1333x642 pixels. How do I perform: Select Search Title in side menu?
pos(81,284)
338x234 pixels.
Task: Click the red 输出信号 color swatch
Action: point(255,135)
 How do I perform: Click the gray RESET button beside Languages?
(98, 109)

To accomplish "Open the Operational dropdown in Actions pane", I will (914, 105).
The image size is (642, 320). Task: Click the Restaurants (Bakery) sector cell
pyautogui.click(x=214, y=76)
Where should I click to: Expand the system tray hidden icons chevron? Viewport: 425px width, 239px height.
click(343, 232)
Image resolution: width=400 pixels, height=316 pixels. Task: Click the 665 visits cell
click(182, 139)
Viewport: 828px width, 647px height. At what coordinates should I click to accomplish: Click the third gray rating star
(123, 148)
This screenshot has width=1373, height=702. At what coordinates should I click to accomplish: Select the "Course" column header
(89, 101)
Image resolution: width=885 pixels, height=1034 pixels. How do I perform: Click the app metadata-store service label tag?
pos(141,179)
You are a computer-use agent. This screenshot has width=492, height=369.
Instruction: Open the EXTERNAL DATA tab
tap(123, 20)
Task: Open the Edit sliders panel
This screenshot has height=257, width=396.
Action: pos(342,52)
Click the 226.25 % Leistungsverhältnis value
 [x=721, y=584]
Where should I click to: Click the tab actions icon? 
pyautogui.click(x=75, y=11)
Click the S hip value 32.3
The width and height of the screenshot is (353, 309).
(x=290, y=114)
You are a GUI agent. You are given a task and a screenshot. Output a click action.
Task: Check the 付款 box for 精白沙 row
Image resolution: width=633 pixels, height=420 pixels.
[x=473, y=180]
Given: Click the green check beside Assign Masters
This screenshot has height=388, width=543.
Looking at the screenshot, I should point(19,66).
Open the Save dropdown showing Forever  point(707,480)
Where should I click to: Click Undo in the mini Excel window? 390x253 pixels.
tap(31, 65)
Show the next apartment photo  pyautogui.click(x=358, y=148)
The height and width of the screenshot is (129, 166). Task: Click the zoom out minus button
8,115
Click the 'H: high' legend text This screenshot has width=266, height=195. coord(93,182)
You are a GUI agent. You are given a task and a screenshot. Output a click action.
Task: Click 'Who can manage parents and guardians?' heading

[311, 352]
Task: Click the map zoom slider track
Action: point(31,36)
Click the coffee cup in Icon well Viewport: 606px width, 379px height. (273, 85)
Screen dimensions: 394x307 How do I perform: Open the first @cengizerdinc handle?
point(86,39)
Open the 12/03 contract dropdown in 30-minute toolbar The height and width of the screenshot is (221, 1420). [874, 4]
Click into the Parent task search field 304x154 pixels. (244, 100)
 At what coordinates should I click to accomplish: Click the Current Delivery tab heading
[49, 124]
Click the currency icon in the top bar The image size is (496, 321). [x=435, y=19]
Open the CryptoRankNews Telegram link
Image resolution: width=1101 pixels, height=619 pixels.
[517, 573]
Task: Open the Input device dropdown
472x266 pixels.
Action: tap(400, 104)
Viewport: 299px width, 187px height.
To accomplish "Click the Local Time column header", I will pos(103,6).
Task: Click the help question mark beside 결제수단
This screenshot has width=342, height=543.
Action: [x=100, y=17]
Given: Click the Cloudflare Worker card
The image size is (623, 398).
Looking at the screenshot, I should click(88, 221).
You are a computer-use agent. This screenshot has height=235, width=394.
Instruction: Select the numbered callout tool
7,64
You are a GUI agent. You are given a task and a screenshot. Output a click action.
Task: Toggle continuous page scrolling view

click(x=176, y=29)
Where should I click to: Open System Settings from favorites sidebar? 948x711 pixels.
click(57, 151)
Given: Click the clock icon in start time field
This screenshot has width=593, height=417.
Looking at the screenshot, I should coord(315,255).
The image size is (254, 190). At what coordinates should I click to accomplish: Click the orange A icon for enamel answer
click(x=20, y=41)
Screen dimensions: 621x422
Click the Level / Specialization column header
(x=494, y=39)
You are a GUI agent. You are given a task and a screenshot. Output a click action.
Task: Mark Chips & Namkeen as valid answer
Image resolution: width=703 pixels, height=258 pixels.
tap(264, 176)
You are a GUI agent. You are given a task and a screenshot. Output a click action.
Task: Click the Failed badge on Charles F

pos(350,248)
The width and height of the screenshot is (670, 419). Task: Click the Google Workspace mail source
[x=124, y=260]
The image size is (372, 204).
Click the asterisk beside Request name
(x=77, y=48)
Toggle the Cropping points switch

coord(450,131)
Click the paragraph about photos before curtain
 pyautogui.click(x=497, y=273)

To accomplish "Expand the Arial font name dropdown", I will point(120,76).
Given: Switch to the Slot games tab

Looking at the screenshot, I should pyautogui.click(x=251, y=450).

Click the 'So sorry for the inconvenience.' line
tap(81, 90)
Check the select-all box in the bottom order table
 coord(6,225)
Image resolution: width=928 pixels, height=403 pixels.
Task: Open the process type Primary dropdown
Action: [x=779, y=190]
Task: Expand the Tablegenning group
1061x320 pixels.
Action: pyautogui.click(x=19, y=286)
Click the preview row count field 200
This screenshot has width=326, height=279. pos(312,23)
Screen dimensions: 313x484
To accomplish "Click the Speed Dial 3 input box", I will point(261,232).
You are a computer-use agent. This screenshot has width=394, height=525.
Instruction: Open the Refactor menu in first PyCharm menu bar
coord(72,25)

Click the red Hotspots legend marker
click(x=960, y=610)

■ ■ ■ ■ ■ ■ ■

> Problem requirements: Produce an exact copy of the lines from the one containing "has width=394, height=525." through the final line of the data, both ends included, and only those.

> Solution to this task:
You are a computer-use agent. This screenshot has width=394, height=525.
Instruction: Open the Refactor menu in first PyCharm menu bar
coord(72,25)

Click the red Hotspots legend marker
click(x=960, y=610)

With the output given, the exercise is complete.